(Stored items)
== Segment start ==
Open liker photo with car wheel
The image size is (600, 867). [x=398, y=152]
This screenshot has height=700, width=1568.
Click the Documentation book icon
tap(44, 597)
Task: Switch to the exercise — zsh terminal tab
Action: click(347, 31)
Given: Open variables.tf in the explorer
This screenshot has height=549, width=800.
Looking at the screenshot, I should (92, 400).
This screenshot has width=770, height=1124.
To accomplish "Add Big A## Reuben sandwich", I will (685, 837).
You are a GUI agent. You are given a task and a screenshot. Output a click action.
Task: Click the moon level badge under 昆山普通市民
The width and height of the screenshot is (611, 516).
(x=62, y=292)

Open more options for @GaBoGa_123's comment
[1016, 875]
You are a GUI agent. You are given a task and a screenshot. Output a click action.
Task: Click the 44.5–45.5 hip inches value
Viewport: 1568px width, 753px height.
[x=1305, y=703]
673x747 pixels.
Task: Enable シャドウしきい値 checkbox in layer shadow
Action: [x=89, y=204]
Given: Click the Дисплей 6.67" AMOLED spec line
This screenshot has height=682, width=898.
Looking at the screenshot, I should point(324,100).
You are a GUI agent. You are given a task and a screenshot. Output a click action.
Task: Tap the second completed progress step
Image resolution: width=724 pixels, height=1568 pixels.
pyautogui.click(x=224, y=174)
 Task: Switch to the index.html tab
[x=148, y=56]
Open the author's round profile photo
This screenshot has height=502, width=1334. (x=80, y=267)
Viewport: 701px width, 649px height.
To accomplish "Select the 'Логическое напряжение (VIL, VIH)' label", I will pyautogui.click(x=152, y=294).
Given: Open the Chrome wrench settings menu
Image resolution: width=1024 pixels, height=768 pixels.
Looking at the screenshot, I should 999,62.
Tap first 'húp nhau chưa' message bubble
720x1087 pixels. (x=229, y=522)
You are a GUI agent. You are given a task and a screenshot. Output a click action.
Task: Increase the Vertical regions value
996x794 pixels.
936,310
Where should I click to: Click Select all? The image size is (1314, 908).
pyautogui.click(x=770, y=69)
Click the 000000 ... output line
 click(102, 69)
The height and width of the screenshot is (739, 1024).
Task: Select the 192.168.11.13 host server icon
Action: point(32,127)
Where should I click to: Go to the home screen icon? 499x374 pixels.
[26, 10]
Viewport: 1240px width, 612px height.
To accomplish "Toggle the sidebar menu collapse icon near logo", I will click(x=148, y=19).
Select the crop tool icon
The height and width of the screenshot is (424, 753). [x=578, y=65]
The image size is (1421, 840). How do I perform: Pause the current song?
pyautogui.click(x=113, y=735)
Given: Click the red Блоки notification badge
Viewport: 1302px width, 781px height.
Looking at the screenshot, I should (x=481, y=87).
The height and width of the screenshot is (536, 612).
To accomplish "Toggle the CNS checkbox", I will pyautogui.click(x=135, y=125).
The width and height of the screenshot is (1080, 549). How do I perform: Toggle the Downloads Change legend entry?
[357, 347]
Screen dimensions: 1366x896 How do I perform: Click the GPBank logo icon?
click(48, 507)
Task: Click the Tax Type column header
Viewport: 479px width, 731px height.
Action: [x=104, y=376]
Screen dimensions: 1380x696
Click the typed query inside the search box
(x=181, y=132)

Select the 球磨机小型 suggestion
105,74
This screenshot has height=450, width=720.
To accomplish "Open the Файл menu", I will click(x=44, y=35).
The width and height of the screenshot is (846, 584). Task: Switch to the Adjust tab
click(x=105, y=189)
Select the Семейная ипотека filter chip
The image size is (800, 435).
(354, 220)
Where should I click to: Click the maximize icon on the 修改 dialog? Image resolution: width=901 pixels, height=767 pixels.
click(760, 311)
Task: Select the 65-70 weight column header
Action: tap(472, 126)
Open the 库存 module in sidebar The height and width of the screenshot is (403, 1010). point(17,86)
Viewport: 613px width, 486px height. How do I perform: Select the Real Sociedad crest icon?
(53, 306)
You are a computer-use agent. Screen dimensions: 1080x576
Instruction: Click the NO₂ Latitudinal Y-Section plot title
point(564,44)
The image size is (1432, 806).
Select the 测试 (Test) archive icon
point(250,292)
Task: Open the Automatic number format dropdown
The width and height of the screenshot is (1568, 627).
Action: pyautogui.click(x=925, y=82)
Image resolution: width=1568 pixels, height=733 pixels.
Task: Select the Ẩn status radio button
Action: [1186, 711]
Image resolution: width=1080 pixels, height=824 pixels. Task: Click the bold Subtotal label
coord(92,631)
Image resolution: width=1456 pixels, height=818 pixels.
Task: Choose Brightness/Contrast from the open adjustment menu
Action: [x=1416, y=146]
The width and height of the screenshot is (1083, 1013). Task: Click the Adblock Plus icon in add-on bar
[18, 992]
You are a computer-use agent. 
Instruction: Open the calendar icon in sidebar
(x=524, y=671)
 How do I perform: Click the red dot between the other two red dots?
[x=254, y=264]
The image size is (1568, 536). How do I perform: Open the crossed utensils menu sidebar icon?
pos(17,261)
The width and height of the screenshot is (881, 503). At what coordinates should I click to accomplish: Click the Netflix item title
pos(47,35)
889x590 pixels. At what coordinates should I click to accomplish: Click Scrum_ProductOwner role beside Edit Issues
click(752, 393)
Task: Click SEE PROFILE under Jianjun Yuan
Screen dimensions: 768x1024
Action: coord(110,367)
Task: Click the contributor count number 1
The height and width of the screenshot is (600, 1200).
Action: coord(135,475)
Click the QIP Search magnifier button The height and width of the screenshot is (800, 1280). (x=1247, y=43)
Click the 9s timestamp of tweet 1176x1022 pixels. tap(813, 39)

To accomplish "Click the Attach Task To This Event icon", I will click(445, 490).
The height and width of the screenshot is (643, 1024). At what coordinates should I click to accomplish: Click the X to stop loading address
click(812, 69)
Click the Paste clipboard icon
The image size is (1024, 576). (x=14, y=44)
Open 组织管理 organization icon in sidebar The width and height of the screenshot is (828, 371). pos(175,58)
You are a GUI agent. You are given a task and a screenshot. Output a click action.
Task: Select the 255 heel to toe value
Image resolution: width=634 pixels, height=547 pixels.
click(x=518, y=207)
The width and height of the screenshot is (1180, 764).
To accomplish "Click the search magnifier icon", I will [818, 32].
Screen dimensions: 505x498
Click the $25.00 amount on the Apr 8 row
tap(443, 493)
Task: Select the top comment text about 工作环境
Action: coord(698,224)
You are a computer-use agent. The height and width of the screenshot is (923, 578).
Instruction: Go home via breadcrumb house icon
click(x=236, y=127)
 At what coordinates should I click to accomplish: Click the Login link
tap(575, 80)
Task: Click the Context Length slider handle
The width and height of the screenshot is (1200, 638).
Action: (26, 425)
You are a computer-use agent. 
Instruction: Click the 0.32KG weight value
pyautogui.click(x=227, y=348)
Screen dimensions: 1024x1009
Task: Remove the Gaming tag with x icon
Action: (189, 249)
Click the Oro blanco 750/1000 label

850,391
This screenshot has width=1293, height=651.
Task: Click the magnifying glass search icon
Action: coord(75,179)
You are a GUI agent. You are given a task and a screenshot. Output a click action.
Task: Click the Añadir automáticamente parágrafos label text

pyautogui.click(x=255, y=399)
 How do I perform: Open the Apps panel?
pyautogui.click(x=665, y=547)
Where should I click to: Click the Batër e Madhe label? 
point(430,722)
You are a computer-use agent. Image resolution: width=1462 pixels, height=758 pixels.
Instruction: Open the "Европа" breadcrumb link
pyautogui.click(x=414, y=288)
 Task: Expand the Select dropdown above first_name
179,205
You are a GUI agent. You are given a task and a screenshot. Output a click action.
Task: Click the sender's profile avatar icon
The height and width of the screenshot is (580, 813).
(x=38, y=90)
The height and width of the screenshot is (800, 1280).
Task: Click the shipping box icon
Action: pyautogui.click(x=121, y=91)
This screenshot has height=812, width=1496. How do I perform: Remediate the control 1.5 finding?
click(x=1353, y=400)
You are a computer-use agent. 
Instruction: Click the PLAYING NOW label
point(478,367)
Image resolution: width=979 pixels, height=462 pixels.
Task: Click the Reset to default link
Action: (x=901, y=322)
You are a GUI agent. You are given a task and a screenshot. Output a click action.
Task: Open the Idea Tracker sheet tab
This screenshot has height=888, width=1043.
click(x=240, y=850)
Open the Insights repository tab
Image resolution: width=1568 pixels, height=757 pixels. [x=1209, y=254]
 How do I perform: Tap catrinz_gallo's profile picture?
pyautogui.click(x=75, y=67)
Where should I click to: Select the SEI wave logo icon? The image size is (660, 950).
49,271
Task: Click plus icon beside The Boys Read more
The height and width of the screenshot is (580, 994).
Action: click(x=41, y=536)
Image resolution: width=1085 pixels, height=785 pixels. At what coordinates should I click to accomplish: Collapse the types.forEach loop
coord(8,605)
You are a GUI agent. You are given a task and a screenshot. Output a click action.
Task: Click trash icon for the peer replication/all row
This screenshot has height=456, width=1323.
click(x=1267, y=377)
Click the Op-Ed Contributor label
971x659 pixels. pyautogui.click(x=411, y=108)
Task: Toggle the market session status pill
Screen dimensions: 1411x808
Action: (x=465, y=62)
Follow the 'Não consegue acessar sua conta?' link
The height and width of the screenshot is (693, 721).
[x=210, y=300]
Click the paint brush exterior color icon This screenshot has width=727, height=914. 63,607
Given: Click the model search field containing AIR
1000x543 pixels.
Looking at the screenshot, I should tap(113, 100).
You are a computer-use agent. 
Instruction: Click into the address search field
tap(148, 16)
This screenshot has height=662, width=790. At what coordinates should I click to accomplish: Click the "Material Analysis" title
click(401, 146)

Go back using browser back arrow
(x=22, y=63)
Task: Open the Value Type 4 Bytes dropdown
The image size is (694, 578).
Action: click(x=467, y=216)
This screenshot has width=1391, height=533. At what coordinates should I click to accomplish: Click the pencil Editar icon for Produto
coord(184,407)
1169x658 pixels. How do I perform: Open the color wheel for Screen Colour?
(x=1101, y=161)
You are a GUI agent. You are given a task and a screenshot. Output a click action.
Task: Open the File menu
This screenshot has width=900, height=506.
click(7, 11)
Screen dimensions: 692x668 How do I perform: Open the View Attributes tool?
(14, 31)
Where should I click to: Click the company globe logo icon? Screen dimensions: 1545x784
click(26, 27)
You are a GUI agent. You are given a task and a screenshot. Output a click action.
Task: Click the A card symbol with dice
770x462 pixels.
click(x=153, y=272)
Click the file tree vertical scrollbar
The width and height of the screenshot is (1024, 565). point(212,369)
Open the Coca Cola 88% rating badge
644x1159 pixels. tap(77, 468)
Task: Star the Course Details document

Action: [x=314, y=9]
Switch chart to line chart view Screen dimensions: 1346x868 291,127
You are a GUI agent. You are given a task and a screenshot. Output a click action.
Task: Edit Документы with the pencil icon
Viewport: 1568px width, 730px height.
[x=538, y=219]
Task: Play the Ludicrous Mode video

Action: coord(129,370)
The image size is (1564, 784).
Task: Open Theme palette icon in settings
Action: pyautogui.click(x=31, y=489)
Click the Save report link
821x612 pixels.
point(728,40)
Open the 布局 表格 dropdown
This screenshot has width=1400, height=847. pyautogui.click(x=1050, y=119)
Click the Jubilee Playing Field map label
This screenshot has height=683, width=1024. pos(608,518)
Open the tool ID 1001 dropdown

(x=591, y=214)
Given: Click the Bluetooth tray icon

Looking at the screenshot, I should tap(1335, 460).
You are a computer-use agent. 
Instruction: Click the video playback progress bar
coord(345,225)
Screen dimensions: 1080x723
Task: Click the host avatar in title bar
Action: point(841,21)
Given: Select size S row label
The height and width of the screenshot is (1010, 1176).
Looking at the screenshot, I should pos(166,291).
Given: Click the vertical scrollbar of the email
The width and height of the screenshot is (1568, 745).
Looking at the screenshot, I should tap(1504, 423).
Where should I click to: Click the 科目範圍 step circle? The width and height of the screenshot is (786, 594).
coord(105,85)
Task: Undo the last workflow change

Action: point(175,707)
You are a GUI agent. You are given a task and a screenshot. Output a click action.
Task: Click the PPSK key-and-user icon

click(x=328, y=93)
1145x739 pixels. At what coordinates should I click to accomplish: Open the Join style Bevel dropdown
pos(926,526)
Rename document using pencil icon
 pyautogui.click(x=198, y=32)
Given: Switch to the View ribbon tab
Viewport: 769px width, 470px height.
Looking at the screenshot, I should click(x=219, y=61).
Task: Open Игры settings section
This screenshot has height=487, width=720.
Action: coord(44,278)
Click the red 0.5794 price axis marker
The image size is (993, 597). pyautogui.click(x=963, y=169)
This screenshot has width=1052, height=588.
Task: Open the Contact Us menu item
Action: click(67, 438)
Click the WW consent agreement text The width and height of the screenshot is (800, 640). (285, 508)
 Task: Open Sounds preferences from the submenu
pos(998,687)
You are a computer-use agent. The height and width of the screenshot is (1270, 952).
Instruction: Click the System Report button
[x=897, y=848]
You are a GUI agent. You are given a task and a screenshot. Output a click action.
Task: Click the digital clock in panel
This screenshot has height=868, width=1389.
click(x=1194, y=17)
== Segment end ==
### Your goal
In the records, locate each line holding the string "number" and copy it.

### Result below
Task: Open the Automatic number format dropdown
Task: Click the contributor count number 1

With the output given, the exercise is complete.